Monday, October 19, 2015

Looking for Solutions

I teach math, for years I have taught math.  This year, I also teach Spanish.  I absolutely LOVE teaching my Spanish class.  Why?  My Spanish students believe they CAN LEARN Spanish!  What about my math students?  They are convinced that MATH IS TOO HARD!  Wow, what a difference.  It is really hard to change that conviction.

So, I am looking for solutions.  I know they have this great need to be social, to talk, to work together.  I know that they can learn.  I know I must make it somehow more relevant and fun.

Strange, for me, learning was the fun.  Knowing something today that I did not know yesterday just seemed the right thing to do.  I struggle with the apparent apathy of my students.

So, I search for solutions.  I love the idea of "gamifying", but I cannot seem to find the time.  I have my own daughter, my own life as well.

Little things work for a while:   group worksheets that are easier to do with a "trick", poster sized worksheets, movement.  But I believe that the problem is intrinsic ... many of our lost students have lost the desire to learn.

That is my dilemma, and my challenge.

Wednesday, September 30, 2015

Frustrations and a lie

So, I teach in an alternative discipline school, and my students do not attend on a regular basis.  My frustration for years has been in Algebra 1.  Many of my students are there for the second or third time, and they still do not understand.  We rush through curriculum for the state so students are ready to test, and many are.  But there is that handful that is just not ready, and we move along, just as maybe they might be getting a glimpse of the light at the end of the tunnel.

Lately, my biggest problem is talking.  I teach, I breathe, they talk, because, well, I was breathing, not teaching!  I give them time to talk to each other about what we are doing, and they do not, they are silent.  I fill the silence with music, they are silent.  I try to teach in the silence, and they talk, and not about the math.  If I give work they can work on together, they visit, but no work is done, because no one knows how to do it, and as I try to explain/reteach, they talk.

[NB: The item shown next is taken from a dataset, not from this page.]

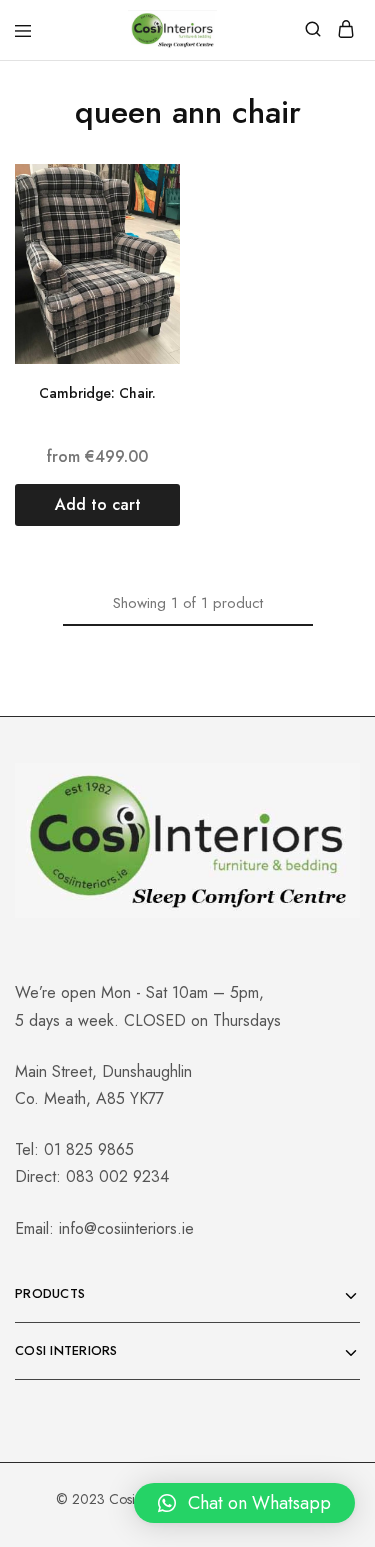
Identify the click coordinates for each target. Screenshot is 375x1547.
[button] (97, 505)
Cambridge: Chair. (97, 393)
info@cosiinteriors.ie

I decided to experiment.  I am given presentations to go with note taking handouts.  I began to fill out everything, and told my class they were to copy, no talking.  They copy, they complain, they look engaged.  Are they thinking?  No.  Are they learning?  No.  One student said, "Miss, I don't learn by taking notes."  I asked what he had learned from participating in class while I was teaching, and his reply, "Nothing."    Then he said, "But you don't teach me!"  What he meant is, I do not stand in front of him, teaching only him, doing work for him, ... well, you get the picture.

I was sad.  They look engaged.  Anyone walking in would think what well-behaved, engaged students I have, and it would be a lie.